WORK REQUEST:
From the line containing "Image resolution: width=848" through the last line of the records below, output every line exactly as it appears, but leave out the pictures.

═══

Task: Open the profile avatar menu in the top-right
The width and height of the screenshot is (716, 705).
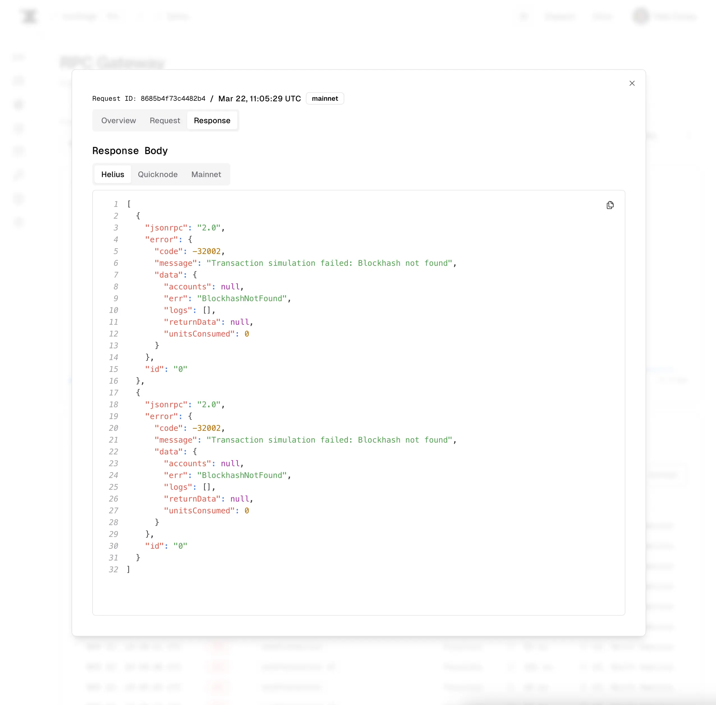Action: (640, 16)
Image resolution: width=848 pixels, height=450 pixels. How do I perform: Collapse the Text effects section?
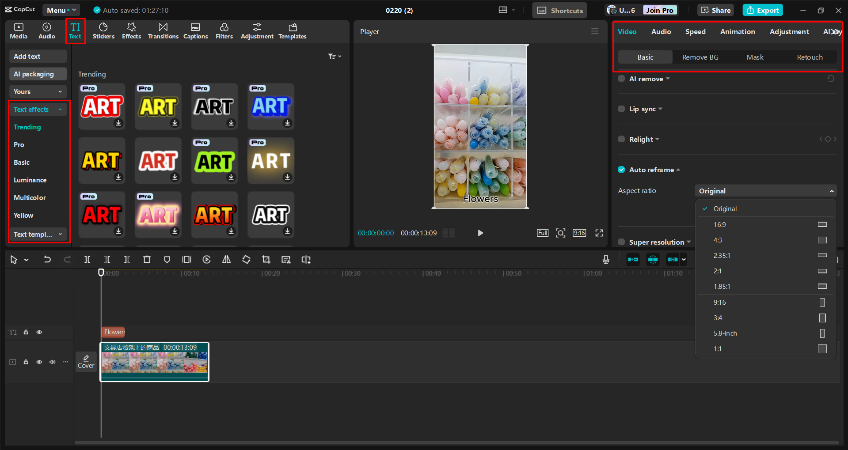click(x=60, y=109)
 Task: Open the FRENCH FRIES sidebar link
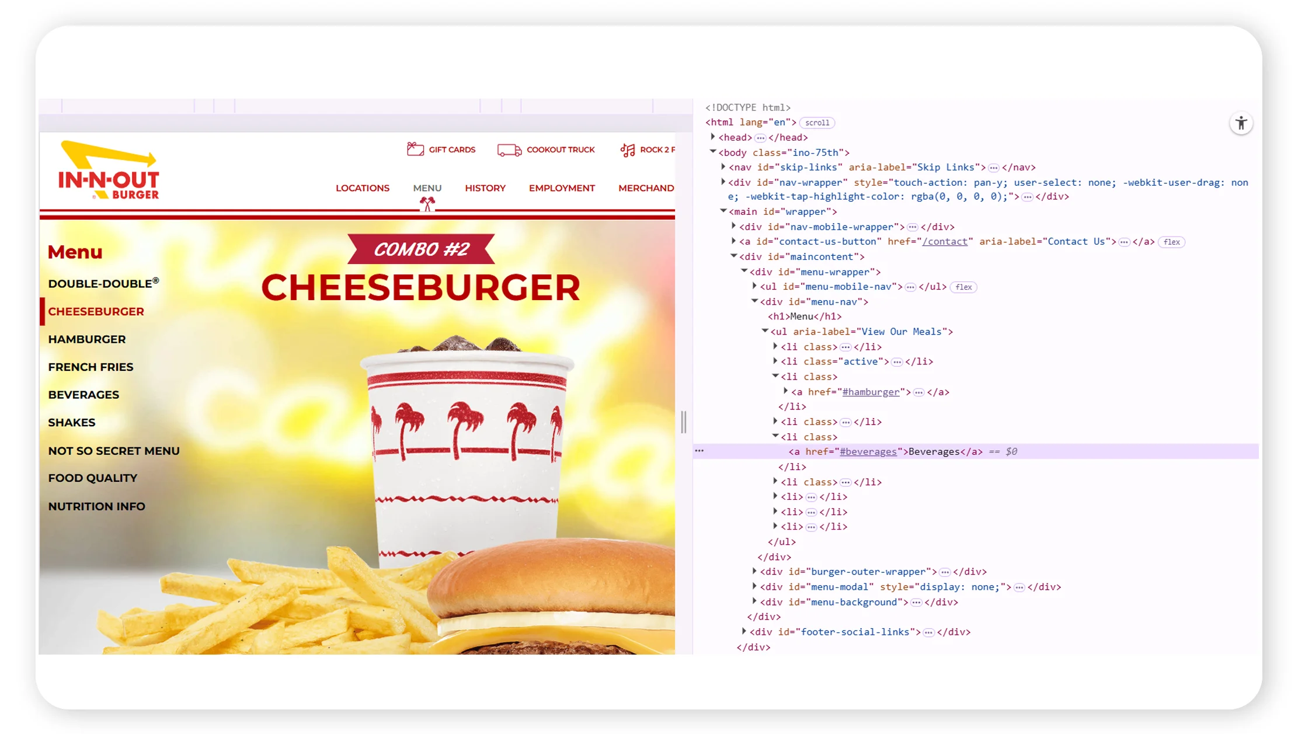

═══

ANSWER AREA:
Image resolution: width=848 pixels, height=450 pixels. How do I perform: Collapse the Text effects section?
click(x=60, y=109)
 Task: Open the FRENCH FRIES sidebar link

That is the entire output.